Immigrazione nel Mezzogiorno:
Ci vorrebbero decisioni di politica migratoria, economica e sociale coraggiose in quanto una caratteristica storica e quasi universale delle migrazioni è che esse si orientano – nella maggioranza dei casi – verso un insediamento permanente nel paese di arrivo. L’attuale legislazione privilegia, invece, il breve sul lungo periodo; rende difficile e piena di ostacoli la permanenza nel paese; concede la cittadinanza col contagocce dopo un percorso lungo e accidentato.
Eppure, in molte realtà del Mezzogiorno e nelle aree più interne del Paese, dove a causa del calo demografico, dei dissesti idrogeologici e della desertificazione, intere comunità locali stanno scomparendo e preziose risorse agricole sono in stato di abbandono, l’immigrazione e l’agricoltura sono un’opportunità per riattivare economie e innescare processi di sviluppo locale insperati.
Ci vorrebbero, però, misure organiche per insediare gli immigrati nelle aree che si spopolano, affittando ad essi terre pubbliche e private inutilizzate e garantendo microcredito e formazione.
Noi impieghiamo, invece, i lavoratori stranieri spesse volte solo nelle operazioni di raccolta dei prodotti agricoli. In questo modo, se trovano un lavoro più adeguato altrove, essi scappano perché non vedono prospettive di stabilità in un’agricoltura che li utilizza in modo così precario e in condizioni di sfruttamento per opera di un caporalato in mano ad organizzazioni malavitose internazionali.
Il settore agricolo e gli immigrati:
Questa modalità di impiego degli immigrati impoverisce ancor più il settore agricolo perché non permette di investire in capitale umano. Andrebbero, invece, promossi progetti di scambio interculturale, che nelle campagne si potrebbero più facilmente realizzare dal momento che per molti immigrati i luoghi di partenza sono rurali. Se ripopolassimo di immigrati le aree interne, avremmo comunque la disponibilità di manodopera per i lavori stagionali in pianura, ma da parte di persone che si sposterebbero da una condizione di maggiore stabilità per integrare il reddito.
Con l’immigrazione nelle aree rurali si potrebbero mettere in moto le economie locali rimaste marginali a seguito dei processi di globalizzazione, organizzando reti territoriali che, in modo congiunto, guardino ai diversi mercati dei prodotti tipici, dal “km zero” all’export, valorizzino le risorse a fini turistici e promuovano un Welfare di comunità. E’, infatti, la stessa crisi del Welfare ad alimentare ulteriormente lo spopolamento delle aree rurali e delle regioni più povere.
Gli investimenti pubblici in servizi socio-sanitari non solo si stanno riducendo ma seguono una logica di economia di scala e si concentrano nelle aree urbane e nel Centro-Nord.
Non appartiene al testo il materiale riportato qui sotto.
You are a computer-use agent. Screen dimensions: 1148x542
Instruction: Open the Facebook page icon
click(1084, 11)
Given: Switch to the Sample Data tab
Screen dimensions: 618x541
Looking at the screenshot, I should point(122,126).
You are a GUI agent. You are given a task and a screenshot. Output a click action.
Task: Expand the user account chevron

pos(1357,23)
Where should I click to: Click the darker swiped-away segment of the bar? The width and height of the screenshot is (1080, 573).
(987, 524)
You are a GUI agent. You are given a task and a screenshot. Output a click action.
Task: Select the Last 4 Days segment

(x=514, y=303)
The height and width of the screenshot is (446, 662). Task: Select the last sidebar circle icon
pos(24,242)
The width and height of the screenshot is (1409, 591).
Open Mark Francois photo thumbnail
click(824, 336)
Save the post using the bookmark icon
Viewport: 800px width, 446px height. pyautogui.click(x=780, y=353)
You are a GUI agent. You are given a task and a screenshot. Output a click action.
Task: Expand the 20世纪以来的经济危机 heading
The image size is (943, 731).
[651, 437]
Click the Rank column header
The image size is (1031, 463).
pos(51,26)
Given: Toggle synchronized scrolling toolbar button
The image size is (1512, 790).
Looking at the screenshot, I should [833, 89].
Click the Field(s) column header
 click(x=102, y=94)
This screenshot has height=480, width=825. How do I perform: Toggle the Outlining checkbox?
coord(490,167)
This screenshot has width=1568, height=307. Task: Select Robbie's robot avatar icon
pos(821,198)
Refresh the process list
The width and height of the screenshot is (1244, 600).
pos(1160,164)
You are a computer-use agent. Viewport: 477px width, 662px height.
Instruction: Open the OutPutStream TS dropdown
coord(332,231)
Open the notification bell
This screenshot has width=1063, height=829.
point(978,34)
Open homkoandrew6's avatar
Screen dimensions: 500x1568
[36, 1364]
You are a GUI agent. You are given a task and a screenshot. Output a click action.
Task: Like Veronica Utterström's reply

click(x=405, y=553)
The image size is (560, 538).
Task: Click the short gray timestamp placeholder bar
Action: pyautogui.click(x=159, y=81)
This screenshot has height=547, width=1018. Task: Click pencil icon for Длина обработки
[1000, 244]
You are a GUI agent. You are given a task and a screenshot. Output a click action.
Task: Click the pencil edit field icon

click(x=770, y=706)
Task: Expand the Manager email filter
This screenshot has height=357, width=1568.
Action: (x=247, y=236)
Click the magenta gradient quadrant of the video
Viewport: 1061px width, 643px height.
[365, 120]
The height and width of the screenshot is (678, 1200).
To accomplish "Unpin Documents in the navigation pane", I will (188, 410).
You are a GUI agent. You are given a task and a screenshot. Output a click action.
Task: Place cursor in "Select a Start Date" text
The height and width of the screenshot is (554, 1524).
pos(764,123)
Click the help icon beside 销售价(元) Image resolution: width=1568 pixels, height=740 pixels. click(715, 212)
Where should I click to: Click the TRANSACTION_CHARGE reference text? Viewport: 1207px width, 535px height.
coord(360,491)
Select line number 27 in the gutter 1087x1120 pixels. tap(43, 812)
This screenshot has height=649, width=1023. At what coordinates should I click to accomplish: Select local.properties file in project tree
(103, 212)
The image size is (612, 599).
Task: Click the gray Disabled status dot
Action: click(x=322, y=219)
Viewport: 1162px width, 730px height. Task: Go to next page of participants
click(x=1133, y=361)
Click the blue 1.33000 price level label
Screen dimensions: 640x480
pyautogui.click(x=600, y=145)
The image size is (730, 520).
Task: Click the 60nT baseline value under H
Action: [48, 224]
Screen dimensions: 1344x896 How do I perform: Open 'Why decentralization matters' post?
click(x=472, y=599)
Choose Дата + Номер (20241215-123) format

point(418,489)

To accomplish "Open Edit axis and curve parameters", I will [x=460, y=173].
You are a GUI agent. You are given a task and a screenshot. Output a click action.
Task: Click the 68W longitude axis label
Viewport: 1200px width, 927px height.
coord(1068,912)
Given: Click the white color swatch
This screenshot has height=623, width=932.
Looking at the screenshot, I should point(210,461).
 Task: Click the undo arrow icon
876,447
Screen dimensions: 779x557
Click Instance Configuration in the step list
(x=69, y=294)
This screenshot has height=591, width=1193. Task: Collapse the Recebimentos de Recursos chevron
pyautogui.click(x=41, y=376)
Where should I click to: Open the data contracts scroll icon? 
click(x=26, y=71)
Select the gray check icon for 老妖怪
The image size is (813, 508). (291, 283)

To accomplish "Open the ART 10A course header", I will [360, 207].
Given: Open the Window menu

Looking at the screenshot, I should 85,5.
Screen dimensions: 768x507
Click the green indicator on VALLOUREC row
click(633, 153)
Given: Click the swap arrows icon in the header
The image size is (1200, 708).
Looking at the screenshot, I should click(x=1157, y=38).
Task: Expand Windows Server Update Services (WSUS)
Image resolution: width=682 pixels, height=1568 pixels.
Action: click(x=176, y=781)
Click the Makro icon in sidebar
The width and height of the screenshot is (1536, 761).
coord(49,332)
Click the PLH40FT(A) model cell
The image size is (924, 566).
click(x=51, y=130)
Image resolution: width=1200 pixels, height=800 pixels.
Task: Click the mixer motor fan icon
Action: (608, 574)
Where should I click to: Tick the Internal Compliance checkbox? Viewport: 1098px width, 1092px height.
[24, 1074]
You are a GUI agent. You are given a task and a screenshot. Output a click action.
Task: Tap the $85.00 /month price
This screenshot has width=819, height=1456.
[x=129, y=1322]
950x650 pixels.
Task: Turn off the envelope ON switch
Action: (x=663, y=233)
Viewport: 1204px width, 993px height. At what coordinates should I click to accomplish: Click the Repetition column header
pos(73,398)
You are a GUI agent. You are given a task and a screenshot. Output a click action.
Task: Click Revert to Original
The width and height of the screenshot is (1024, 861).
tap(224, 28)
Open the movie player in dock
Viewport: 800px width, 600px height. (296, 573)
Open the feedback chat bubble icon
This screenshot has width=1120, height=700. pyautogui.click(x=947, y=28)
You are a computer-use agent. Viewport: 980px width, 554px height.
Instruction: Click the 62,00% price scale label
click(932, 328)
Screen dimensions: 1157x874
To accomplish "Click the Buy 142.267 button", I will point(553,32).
Nel Mezzogiorno e nelle aree rurali è, invece, cresciuta in percentuale la popolazione anziana che richiede più servizi sanitari e cure mediche e si vede costretta a migrare, come i giovani, verso i centri urbani per accedere a servizi di qualità.
Se mettessimo in rete tutte le risorse in modo sistemico e investissimo in giovani nativi e immigrati, si potrebbe rompere il circolo vizioso del Welfare attuale, impiegando i processi agrozootecnici per produrre congiuntamente, in forma imprenditoriale e diffusa, cibo di qualità, accoglienza turistica, servizi sociali e tutela ambientale.